Comments by L. C. L. Brenton (1807-1862) (apparently an Anglican) on the books of the Apocrypha:

[Excerpt from "The Septuagint with Apocrypha: Greek and English" by Sir Lancelot Charles Lee Brenton (1807-1862) originally published by Samuel Bagster & Sons, Ltd., London, 1851]

The Alexandrian Jews possessed a sacred literature in the Septuagint translation, and there other works of the same national character were either written in Greek or translated from the Hebrew, these also were appended to the sacred books which they before possessed. But the New Testament writers never quote these additional writings as Scriptures. The writers of the early Church, however, while expressly declaring their preference for the Hebrew Canon, quote the books of the "Apocrypha" as of equal authority with the Old Testament. And in this wise the Church popularly regarded them, and consequently made a free use of them. The influence of such writers as Origen, Cyril of Jerusalem, Athanasius, and Augustine, in favour of the "Apocrypha," was very great; and Jerome's view, as quoted in the sixth Article of the Anglican Church ("the other books which the Church doth read for example of life and instruction of manners; but yet doth it not apply them to establish any doctrine") and his strictures on some of the books were apt to be forgotten.

During the Reformation period, the Church of Rome decreed her adherence to the popular view of the Apocrypha held in the main by the early Church, and definitely accepted all the "other books" as canonical, save I. and II. Esdras and the Prayer of Manasseh.

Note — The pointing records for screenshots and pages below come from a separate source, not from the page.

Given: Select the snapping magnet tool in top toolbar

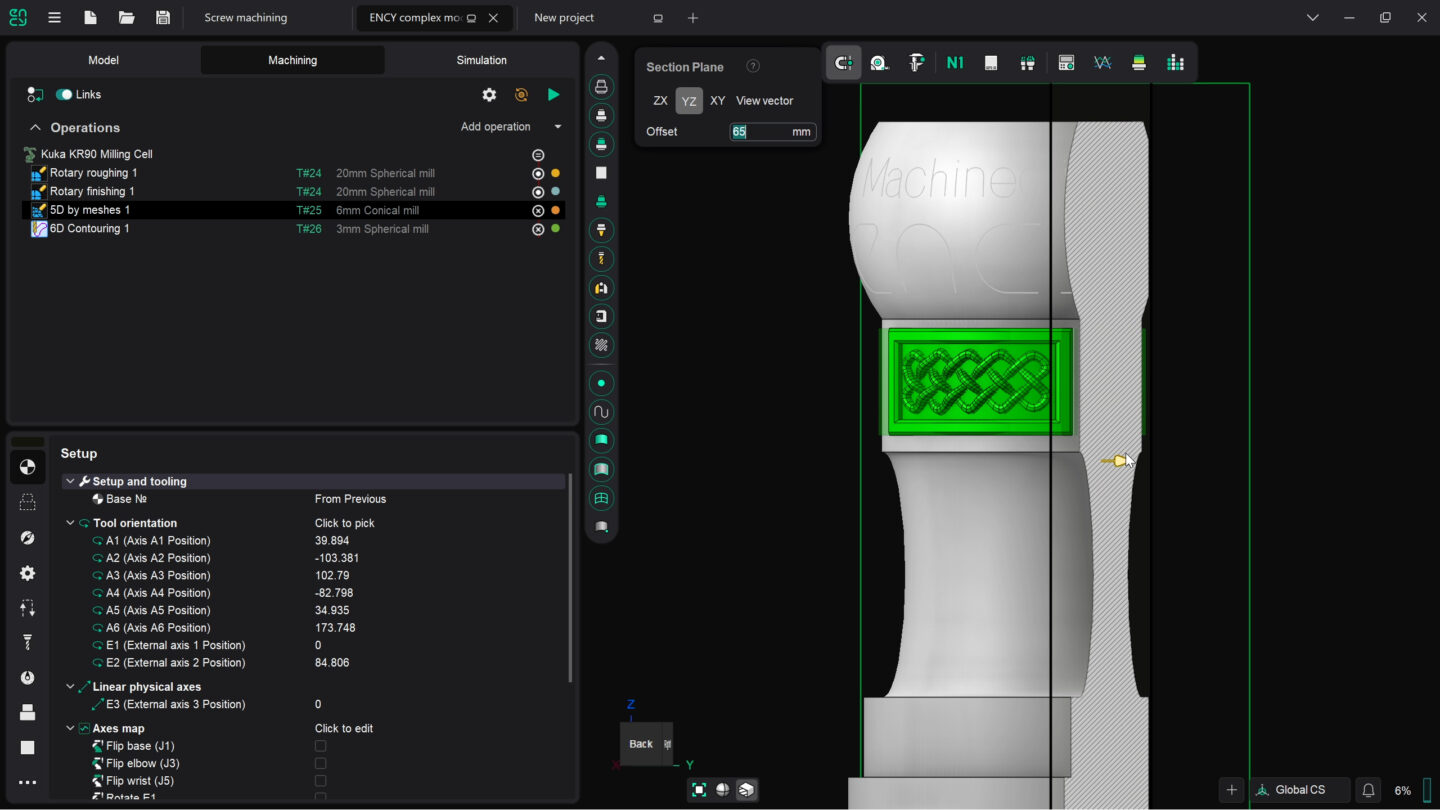Looking at the screenshot, I should click(843, 62).
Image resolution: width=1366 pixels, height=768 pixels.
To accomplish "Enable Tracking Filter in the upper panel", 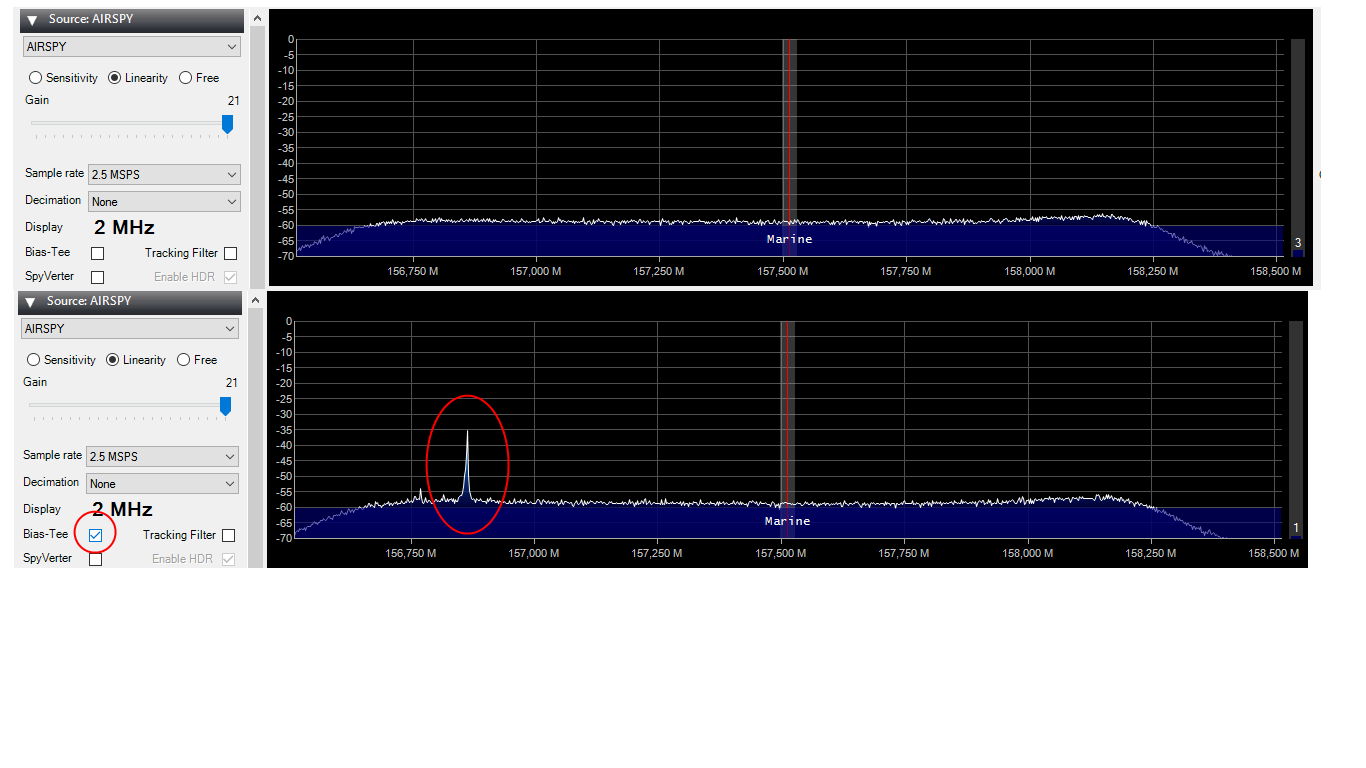I will (230, 254).
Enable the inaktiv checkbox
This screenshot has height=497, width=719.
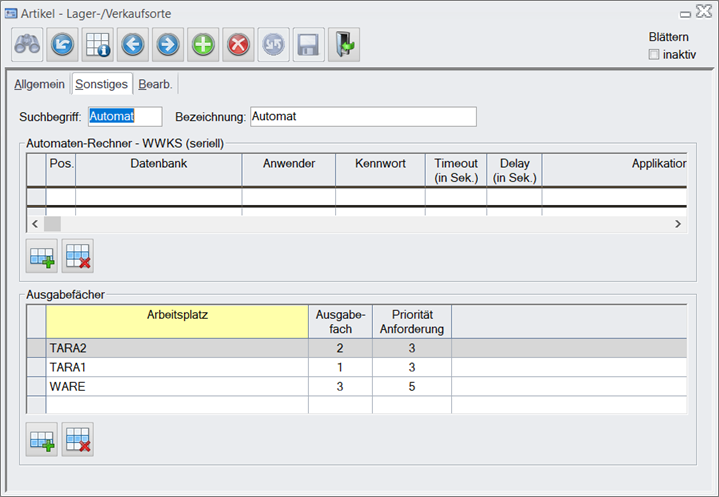point(654,54)
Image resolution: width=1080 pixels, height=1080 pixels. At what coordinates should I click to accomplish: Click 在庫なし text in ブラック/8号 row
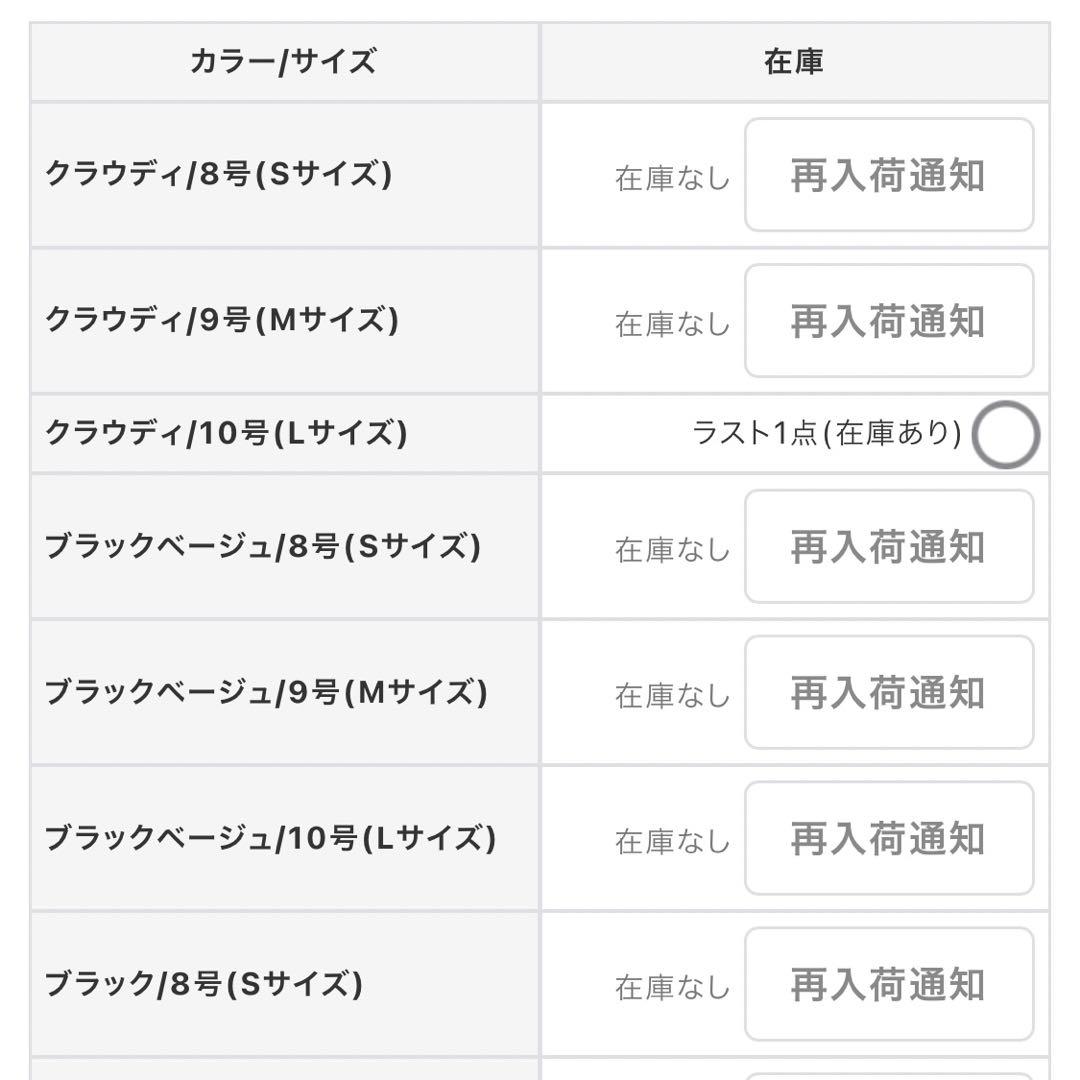pyautogui.click(x=672, y=988)
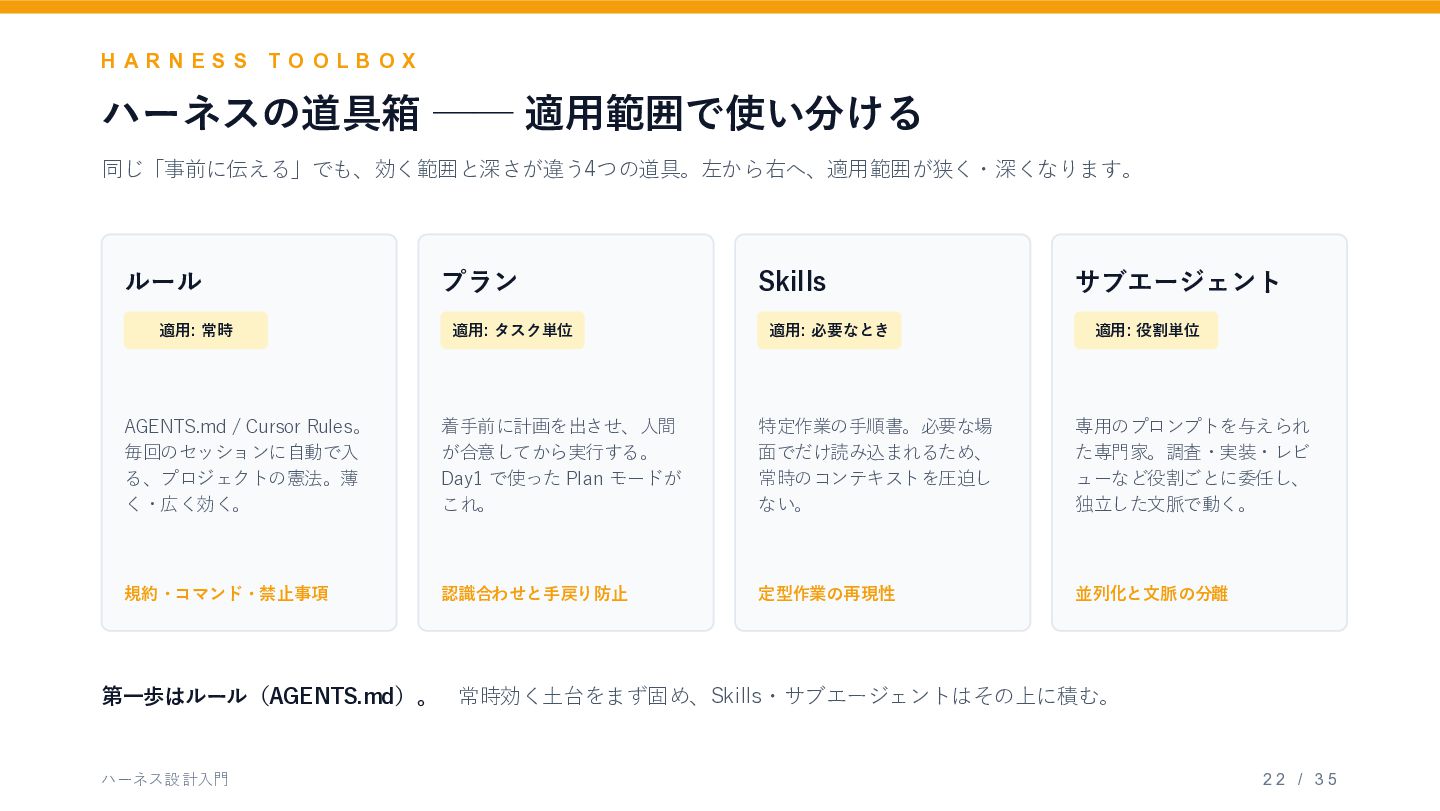The image size is (1440, 811).
Task: Click 並列化と文脈の分離 text
Action: pos(1151,593)
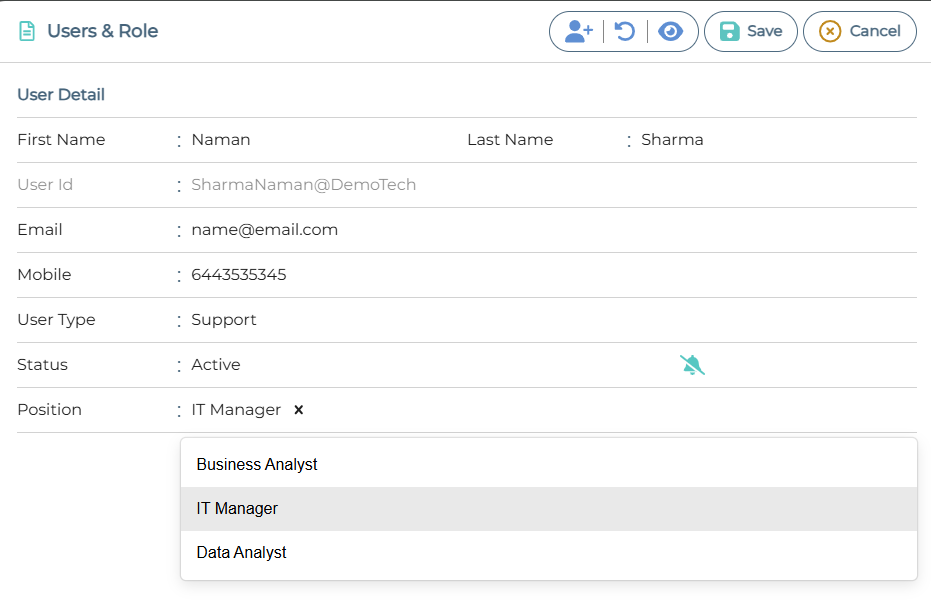Remove the IT Manager position tag

pyautogui.click(x=298, y=410)
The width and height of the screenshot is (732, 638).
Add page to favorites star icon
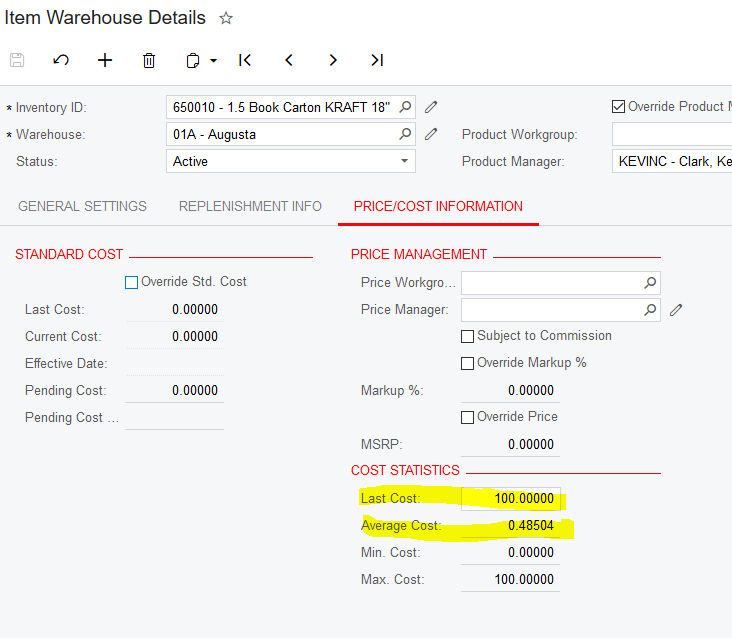[x=226, y=18]
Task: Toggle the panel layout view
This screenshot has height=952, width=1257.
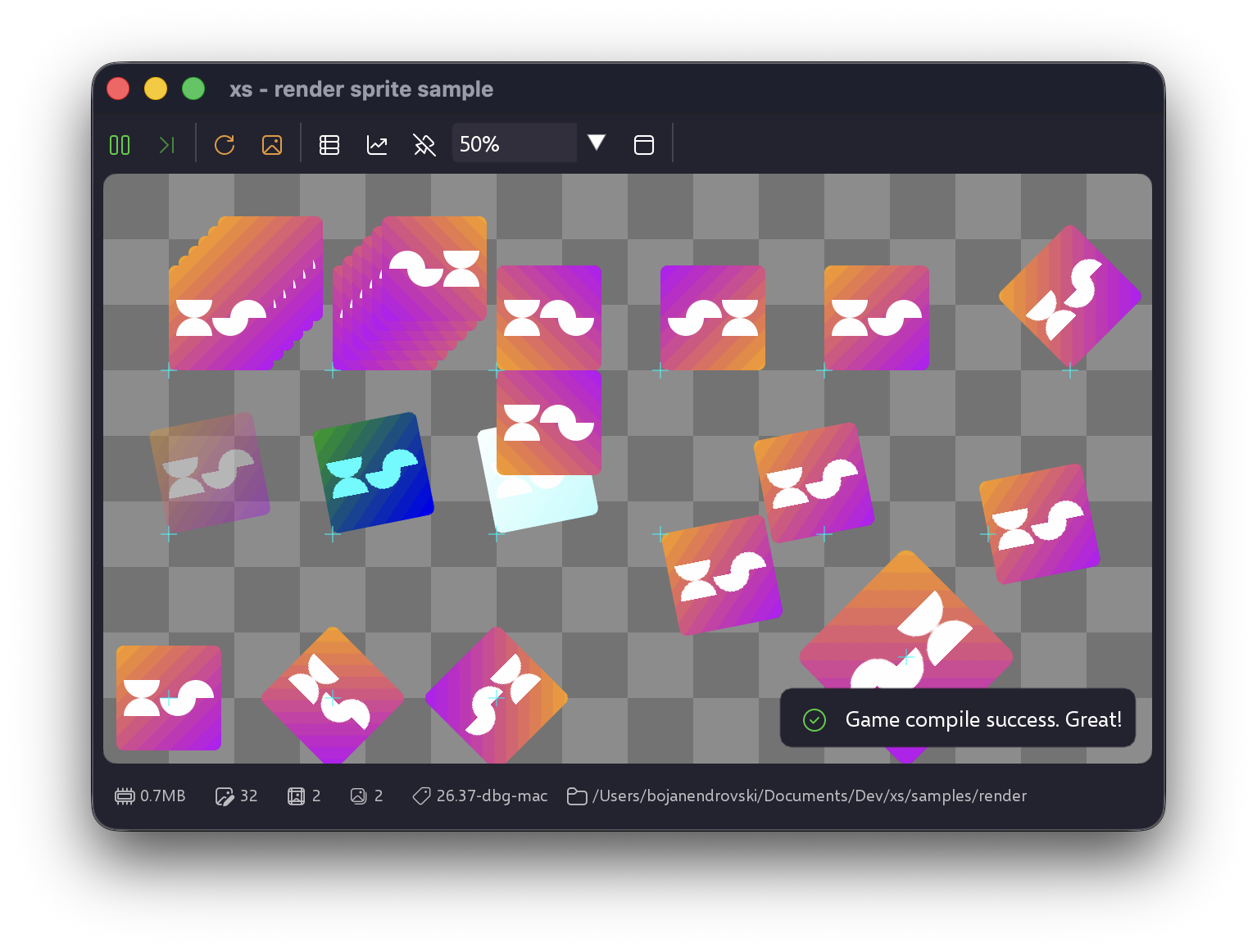Action: [x=644, y=144]
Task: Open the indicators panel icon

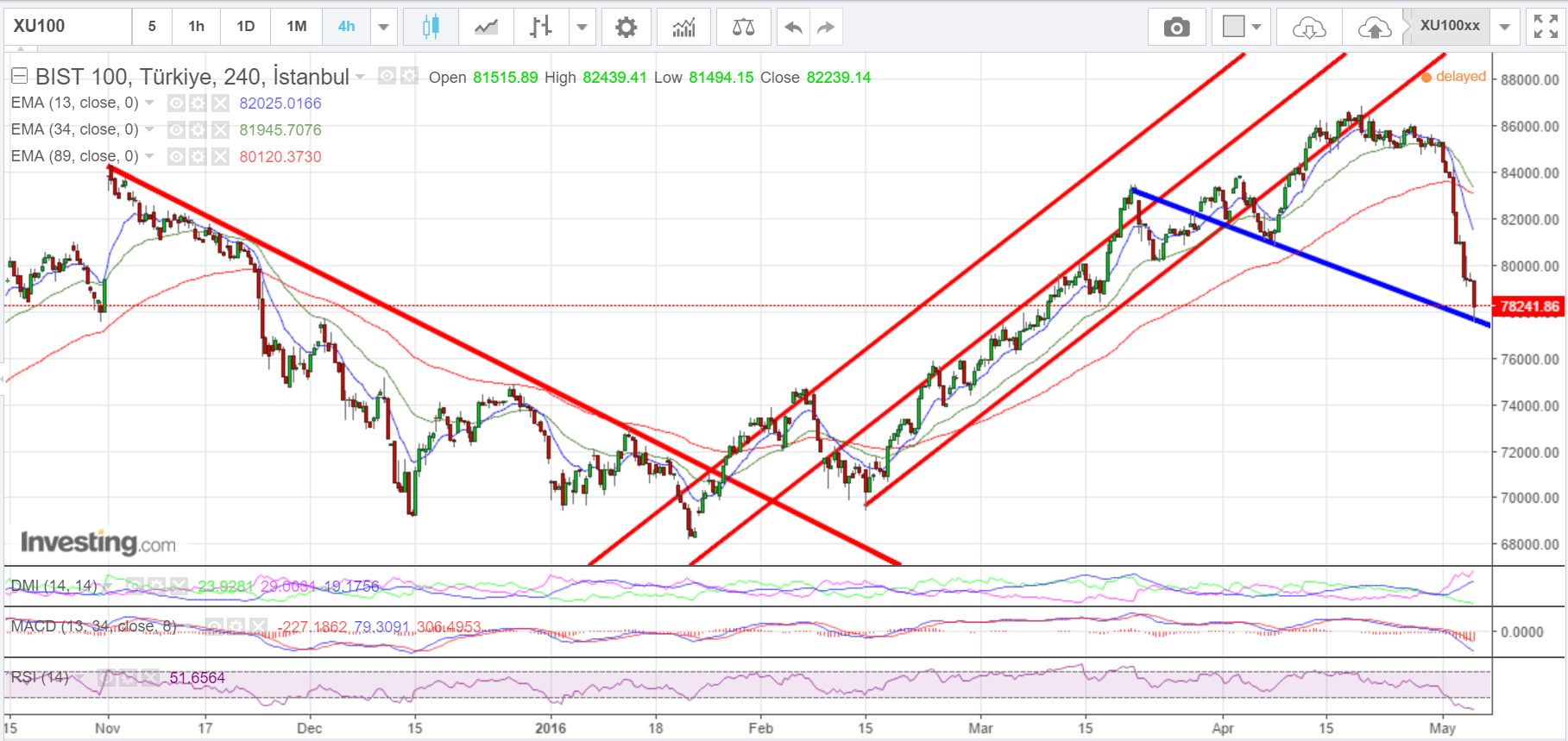Action: [x=683, y=27]
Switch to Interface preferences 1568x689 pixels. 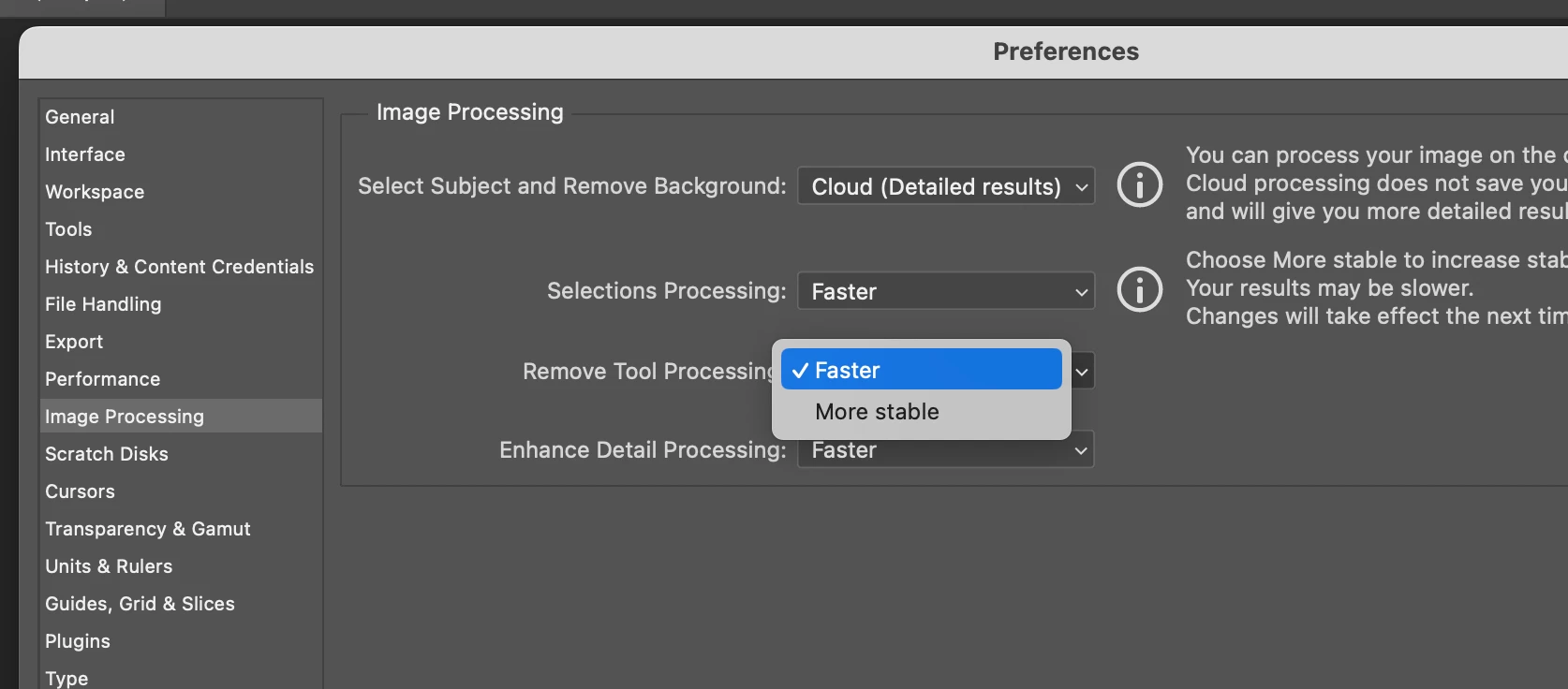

The Church of England, on the other hand, formally adopted the more critical view of Jerome, and while retaining the Apocrypha in her Bible gave it not canonical but deutero-canonical rank.

In more recent times it has been the unfortunate custom of English-speaking people to neglect or despise the Apocrypha: yet it forms a portion of the Bible of Christendom; it supplies the blank leaf between Nehemiah and the New Testament; and it comprises some of the literature of that period, which well illustrates the development and transition of Jewish religious thought generally.